**Job A:** Render the rows that come after the Jack Yates forum post as a numbered list, leaving out blank lines and omitting the pictures.

**Article:**

Is there more to the Jack Yates method than working out the starting position of the target card from the called-out number?

After all there are only 6 starting positions so it did not take much time to reverse-engineer.

I don’t know the original method, which might well be cleverer than what I came up with, but in my handling there’s no need to mix the cards after the number has been called.




I'd say yes and no. The method is a little bit more clever than just working out the starting position. Your solution sounds different. There are some easy "sleights" and moves employed. As I mentioned since 6 is not a prime it is not based on the prime number force. That's all I'll say without giving it away ! I tried reverse-engineering it, but I miss read details of the procedure. For the intro $2.50 I think I got my money's worth.

Regards,
Phil


Phil,

A “trick” is so much more than a method, so even if the method is simple, other elements (presentation etc.) make up the value of the trick. I hope my post did not appear disparaging.

**Job B:** Reproduce the Jack Yates forum post word for word from "After all there" to "has been called.".

**Given information:**
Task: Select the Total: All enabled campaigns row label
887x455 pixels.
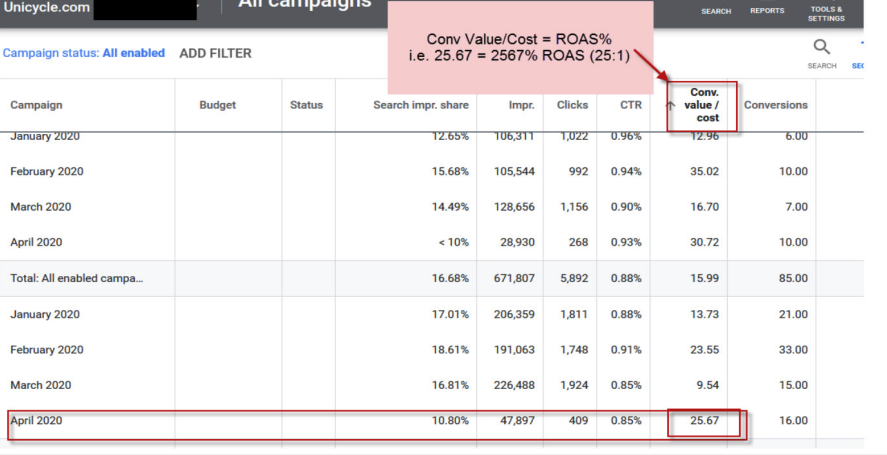Action: [76, 278]
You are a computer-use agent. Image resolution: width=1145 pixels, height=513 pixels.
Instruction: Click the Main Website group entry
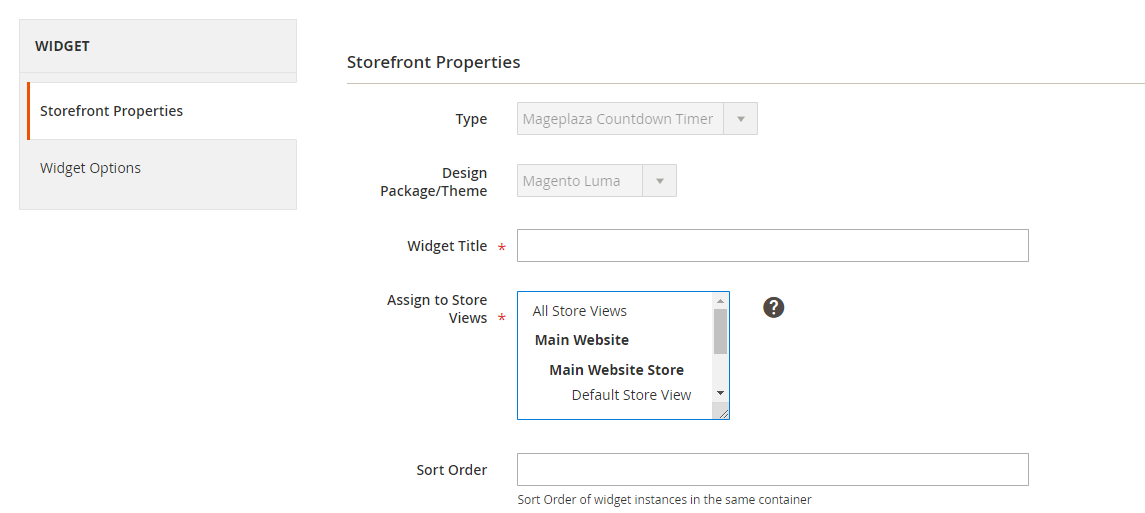click(582, 340)
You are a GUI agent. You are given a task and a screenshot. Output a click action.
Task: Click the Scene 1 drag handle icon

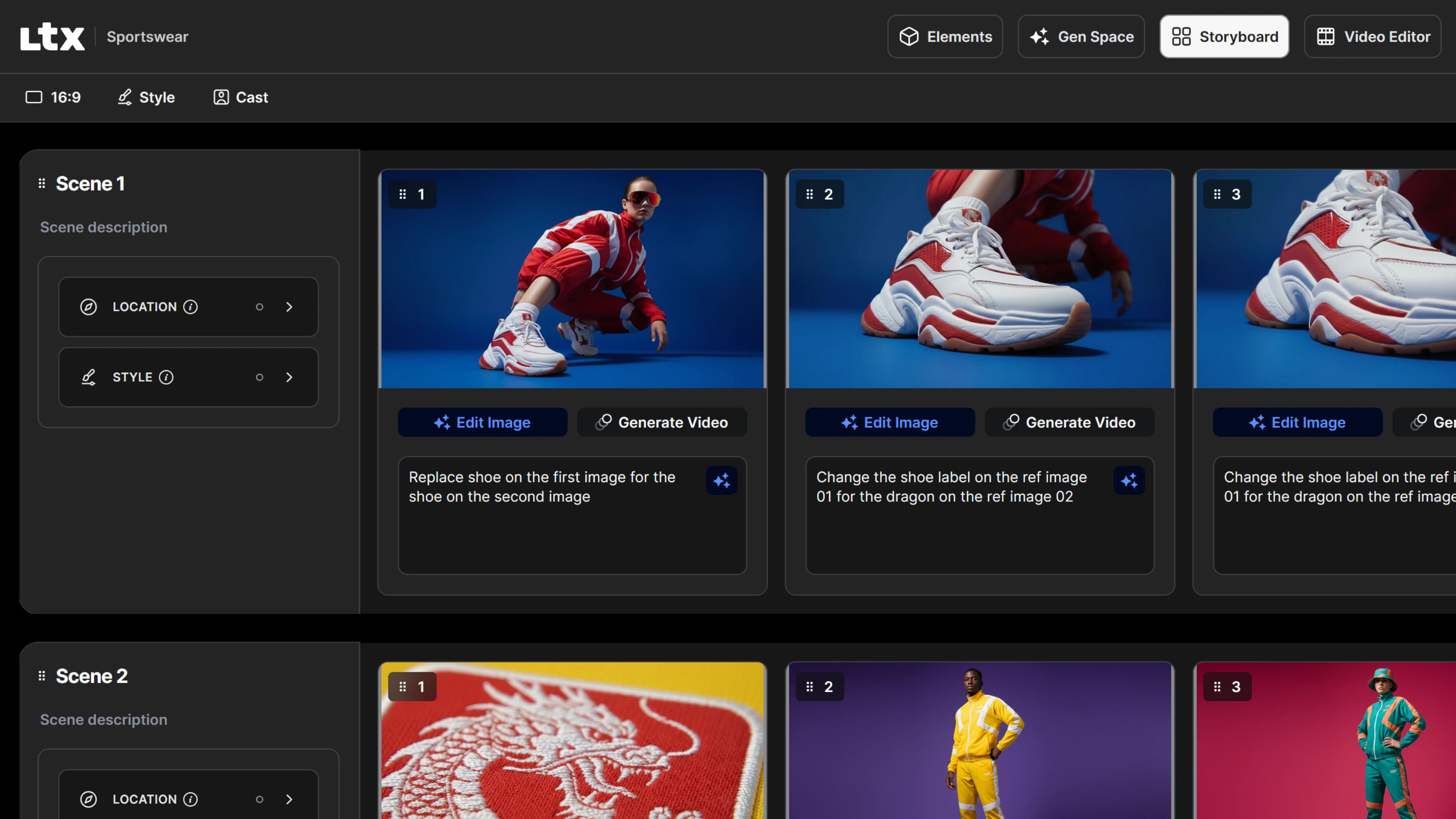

**Correct output A:**
1. Task: Select the Total: All enabled campaigns row label
2. 887x455 pixels.
3. Action: [76, 278]
4. You are a computer-use agent. Image resolution: width=1145 pixels, height=513 pixels.
5. Instruction: Click the Main Website group entry
6. click(582, 340)
7. You are a GUI agent. You are given a task and a screenshot. Output a click action.
8. Task: Click the Scene 1 drag handle icon

**Correct output B:**
After all there are only 6 starting positions so it did not take much time to reverse-engineer.

I don’t know the original method, which might well be cleverer than what I came up with, but in my handling there’s no need to mix the cards after the number has been called.